Popular Games on the Apple TV App Store Making $100/Day or Less - qzervaas
http://toucharcade.com/2015/12/07/apple-tv-app-store-games-making-100-dollars-a-day/
======
muddi900
I know the piece is based on complete hearsay, but did anybody think it is a
surprise? Console gaming is a very tough market to break. It is a tough market
to stay afloat in for market leaders. Microsoft were untouchable a mere 5
years ago, but their small resistance to change in developer relations policy
has left them with very little software for Xbox One, and one PR gaffe with
the DRM destroyed their best consumer brand. Now Xbox One has been recovering,
especially due to regular sales(I bought one even after being burned on
defective 360's), but it is still without any games to play between the big
releases, which are fewer and fewer because of increasing budgets. How can
Apple come close with a device that doesn't even ship with a controller?
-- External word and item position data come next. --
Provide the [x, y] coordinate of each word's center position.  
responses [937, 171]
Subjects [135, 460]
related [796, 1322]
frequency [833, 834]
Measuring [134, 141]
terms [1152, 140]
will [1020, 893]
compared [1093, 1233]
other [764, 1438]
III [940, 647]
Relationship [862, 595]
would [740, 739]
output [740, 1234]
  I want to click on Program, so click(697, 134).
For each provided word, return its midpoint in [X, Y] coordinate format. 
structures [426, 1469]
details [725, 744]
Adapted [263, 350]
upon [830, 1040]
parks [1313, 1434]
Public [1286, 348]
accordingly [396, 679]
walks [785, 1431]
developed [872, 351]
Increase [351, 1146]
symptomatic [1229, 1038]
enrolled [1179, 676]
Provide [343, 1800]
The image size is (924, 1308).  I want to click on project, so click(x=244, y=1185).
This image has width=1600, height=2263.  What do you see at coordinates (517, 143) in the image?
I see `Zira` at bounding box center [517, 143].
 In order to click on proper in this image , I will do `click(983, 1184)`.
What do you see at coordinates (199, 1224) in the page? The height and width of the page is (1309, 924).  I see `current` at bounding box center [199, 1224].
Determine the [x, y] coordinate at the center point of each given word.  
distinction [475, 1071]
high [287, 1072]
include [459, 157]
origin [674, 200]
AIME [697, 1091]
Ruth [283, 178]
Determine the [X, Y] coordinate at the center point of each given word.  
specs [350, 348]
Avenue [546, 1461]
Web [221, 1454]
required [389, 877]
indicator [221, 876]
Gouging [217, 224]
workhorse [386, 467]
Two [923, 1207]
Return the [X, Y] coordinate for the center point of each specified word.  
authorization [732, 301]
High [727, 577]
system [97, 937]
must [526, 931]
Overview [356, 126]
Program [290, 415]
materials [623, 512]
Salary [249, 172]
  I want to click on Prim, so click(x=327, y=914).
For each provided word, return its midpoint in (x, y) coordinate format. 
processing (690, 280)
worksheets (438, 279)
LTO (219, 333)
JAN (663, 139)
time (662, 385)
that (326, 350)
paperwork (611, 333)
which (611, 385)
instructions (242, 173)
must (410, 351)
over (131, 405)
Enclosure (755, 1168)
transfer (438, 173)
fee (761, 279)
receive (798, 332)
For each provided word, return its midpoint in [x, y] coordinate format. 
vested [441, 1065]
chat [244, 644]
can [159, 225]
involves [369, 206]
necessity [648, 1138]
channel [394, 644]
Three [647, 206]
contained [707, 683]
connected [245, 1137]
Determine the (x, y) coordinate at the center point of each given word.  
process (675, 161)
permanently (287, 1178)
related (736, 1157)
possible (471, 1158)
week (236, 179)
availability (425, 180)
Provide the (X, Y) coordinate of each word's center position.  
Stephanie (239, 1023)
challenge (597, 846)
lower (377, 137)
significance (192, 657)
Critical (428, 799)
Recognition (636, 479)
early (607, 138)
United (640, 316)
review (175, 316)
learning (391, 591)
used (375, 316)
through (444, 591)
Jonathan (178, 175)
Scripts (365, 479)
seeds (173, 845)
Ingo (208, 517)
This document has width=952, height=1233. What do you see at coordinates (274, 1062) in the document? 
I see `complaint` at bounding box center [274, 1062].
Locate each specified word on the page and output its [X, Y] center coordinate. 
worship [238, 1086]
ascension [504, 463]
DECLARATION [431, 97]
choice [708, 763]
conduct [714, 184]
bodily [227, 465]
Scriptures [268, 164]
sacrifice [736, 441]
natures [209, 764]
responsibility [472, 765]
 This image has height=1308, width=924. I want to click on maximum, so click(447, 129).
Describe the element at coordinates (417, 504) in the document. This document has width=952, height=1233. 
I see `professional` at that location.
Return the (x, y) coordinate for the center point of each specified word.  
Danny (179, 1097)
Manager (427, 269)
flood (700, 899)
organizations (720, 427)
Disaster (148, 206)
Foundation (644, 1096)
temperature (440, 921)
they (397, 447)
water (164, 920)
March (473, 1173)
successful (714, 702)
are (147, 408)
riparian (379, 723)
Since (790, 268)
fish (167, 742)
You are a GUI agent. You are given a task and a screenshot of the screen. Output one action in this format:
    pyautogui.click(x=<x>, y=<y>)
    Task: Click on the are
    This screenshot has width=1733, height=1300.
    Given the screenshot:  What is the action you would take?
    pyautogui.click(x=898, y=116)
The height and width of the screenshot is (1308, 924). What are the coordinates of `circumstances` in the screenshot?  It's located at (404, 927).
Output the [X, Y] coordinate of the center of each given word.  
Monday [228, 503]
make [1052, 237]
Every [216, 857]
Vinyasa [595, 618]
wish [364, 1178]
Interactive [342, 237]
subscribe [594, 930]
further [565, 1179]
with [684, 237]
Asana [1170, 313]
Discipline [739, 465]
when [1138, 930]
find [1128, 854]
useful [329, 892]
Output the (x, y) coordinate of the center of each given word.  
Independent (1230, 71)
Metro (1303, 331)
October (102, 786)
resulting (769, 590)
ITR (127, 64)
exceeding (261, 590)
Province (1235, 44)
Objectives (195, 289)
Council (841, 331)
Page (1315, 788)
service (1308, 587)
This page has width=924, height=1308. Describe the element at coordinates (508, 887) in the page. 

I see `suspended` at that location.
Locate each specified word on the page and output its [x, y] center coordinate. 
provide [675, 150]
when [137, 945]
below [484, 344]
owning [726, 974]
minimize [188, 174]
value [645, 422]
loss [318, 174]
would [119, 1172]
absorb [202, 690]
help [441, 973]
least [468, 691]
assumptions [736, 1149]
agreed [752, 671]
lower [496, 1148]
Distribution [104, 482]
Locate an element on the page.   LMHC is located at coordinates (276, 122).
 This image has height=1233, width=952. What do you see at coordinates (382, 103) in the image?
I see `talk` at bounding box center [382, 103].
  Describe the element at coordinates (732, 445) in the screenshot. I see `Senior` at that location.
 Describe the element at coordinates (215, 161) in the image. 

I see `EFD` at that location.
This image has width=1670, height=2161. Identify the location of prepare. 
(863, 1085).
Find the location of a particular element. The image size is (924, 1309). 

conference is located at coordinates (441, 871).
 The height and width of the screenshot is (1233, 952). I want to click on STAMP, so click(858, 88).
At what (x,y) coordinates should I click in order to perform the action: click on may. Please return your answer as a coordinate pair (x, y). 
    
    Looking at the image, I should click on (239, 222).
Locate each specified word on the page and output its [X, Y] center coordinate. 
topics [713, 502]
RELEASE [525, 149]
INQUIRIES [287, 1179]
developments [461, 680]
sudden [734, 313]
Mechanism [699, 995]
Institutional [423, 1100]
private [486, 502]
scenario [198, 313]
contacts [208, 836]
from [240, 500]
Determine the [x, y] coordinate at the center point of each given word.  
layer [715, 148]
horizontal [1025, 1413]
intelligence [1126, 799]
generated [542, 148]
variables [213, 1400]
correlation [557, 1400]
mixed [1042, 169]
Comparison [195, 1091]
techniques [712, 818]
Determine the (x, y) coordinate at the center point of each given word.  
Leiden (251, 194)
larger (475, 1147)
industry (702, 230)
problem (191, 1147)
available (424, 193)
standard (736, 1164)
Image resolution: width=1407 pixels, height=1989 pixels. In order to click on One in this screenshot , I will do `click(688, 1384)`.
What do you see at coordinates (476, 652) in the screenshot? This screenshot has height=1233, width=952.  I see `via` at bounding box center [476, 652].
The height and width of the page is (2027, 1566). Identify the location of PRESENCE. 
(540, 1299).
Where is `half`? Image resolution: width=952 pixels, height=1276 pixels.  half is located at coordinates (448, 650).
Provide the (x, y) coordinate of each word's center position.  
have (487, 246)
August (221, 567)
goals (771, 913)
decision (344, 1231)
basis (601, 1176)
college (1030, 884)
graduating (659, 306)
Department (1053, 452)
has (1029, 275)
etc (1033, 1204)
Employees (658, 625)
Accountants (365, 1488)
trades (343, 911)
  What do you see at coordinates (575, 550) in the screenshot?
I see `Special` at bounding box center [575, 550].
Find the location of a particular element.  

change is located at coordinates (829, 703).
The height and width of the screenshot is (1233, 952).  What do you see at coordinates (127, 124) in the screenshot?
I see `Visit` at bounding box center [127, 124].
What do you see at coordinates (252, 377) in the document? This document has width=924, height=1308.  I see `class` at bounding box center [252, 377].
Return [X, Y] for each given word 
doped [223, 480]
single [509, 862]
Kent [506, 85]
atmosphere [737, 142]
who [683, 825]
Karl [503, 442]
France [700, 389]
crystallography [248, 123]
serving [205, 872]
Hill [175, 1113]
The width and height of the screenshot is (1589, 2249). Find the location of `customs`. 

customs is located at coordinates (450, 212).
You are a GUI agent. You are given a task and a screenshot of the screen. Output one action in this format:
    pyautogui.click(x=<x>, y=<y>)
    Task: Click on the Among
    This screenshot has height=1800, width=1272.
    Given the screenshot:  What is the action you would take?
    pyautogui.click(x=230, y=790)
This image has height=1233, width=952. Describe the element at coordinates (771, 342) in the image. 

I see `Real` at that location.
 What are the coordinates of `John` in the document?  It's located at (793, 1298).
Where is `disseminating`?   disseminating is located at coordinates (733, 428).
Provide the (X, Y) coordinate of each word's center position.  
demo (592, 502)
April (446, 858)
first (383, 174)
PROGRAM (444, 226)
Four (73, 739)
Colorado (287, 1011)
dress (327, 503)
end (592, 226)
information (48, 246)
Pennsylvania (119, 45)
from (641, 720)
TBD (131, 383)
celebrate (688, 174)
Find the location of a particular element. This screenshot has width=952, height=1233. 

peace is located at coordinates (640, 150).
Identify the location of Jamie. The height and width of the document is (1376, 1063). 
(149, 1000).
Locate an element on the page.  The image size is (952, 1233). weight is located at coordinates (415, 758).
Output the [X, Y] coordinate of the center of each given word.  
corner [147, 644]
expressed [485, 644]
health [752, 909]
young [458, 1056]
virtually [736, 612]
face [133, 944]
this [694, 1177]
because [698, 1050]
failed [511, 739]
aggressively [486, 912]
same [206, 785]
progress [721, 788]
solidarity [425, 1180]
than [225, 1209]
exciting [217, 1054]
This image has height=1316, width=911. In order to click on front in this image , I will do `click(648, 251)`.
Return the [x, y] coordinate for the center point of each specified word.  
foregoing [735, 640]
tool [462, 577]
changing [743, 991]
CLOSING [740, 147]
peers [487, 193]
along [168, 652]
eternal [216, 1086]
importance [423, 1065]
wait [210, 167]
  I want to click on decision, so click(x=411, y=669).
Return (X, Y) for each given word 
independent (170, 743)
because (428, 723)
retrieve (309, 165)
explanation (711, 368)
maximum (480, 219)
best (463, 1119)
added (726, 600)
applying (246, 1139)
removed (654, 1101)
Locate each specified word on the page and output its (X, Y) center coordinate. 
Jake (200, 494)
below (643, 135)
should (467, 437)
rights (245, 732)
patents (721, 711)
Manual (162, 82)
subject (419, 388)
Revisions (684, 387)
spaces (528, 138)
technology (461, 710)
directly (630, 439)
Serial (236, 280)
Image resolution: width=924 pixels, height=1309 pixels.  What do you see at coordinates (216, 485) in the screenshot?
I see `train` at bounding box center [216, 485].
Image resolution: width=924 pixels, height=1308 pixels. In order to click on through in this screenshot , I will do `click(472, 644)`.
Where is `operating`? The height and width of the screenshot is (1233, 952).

It
would take a lot of perseverance to succeed in this market and Apple has the
the financial backing to do so.

As for the piece it self, I could not complete it because it has stuff like
this:

>but again, have you read a single report where anyone has come out and said
anything along the lines of, "Oh man, I'm so glad we invested development time
in the Apple Watch, we're making so much money?"

"Have you read single report suggesting touch arcade is worth reading?"